Thursday, January 30, 2014



Challenging the "Pacific solution"

Since 2012, refugees seeking asylum in Australia have instead been dumped on Nauru and Papua New Guinea in appalling and inhumane conditions. But for some of them, that may be about to change: Papua New Guinea's Supreme Court has ruled that asylum seekers detained there may challenge their detention under PNG's constitution:

Asylum seekers detained at the Australian-funded Manus processing centre have equal rights like any citizen to challenge their detention.

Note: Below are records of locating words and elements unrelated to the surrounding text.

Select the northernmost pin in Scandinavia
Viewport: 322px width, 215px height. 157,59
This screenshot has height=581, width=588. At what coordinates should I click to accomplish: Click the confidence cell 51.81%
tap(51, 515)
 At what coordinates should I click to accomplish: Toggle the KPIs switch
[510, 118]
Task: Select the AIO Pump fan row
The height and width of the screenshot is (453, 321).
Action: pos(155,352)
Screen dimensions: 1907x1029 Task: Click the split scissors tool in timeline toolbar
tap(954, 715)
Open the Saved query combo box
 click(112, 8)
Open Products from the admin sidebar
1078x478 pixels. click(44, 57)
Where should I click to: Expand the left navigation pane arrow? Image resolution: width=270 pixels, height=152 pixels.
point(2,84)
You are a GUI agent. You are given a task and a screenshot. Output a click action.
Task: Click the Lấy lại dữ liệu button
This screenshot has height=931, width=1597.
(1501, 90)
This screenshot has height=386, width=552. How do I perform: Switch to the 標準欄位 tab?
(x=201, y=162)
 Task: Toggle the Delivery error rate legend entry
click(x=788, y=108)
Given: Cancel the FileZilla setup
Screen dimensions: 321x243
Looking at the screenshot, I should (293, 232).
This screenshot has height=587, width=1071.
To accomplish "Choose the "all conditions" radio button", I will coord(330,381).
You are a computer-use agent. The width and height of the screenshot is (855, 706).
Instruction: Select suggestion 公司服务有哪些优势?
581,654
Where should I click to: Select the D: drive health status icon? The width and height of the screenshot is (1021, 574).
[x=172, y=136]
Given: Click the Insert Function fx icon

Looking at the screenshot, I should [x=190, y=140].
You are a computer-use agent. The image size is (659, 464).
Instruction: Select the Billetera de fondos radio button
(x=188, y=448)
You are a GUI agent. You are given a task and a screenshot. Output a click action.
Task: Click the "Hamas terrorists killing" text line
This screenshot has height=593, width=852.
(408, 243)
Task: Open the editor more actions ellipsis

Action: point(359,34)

That was the view of the Supreme Court Wednesday after it queried whether asylum seekers flown in from Australia know that they have a right under the PNG Constitution to apply to the courts for alleged human rights abuses.

A five-man bench comprising Deputy Chief Justice Gibbs Salika and Justices Bernard Sakora, Ambeng Kandakasi, David Cannings and Goodwin Poole said this when deliberating on an application by Opposition Leader Belden Namah, which found that he had standing to challenge the constitutionality of the Manus processing centre.

The Supreme Court said the asylum seekers could make a complaint to the National Court under section 42(5) or file a human rights enforcement application under section 57 to enforce their rights, including rights under section 42 of the PNG Constitution.


The actual case is about whether a PNG MP can challenge the constitutionality of their detention (and of the entire refugee detention deal) on their behalf, but in the process it has made it clear that PNG's constitution applies to everyone. So it looks like the Australian government's quest for a legal black hole to unlawfully dump its unwanted refugees in has failed. Sadly, I expect their response will be to wash their hands of the problem, and dump them in Papua New Guinea (using aid funding as a weapon to coerce the PNG government into accepting it), rather than accept their legal responsibilities under the Refugee Convention to properly process them and grant them asylum if it is found that they have a well-founded fear of persecution.